> **Exercise**: Your reply should consist only of the lines from the one holding "Given: Click the Апр 2022 month marker" to the last line of the data below, written out exactly and without pictures.
Segment Start: Records shown
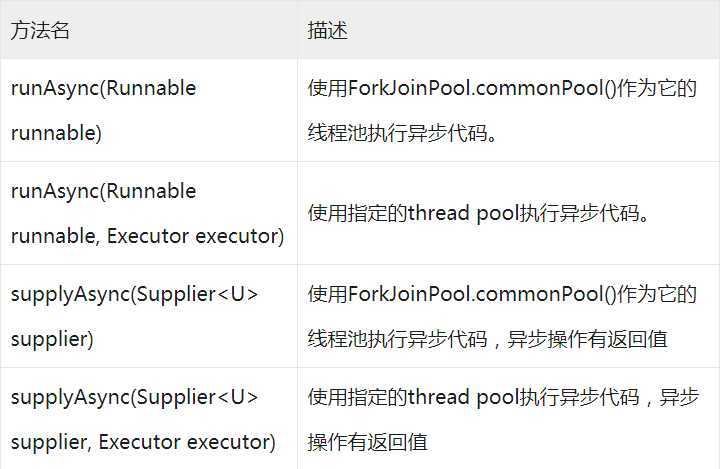The width and height of the screenshot is (723, 469).
Task: Click word 'runnable)' in first row
Action: click(x=56, y=133)
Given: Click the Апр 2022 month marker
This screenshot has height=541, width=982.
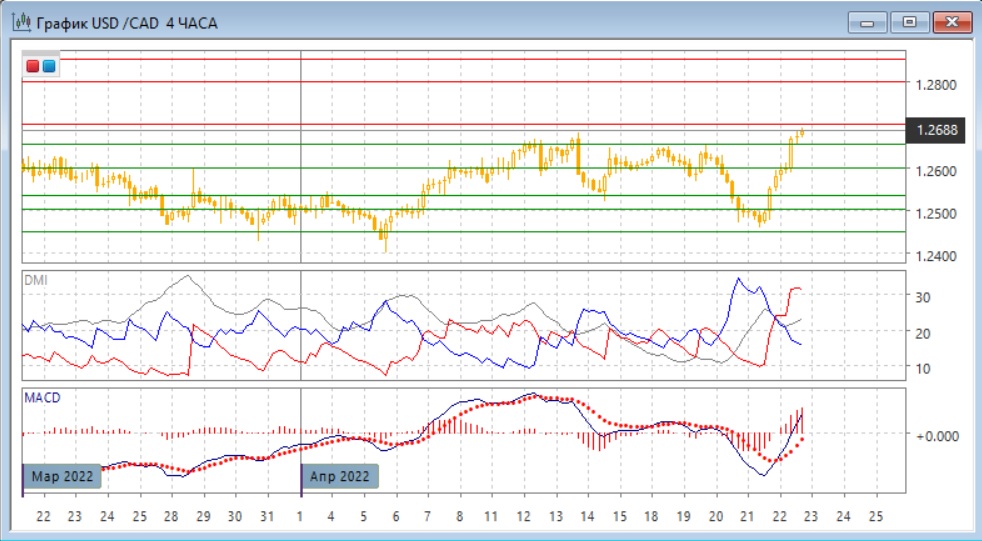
Segment End: Records shown
> **Expected answer**:
Given: Click the Апр 2022 month marker
This screenshot has height=541, width=982.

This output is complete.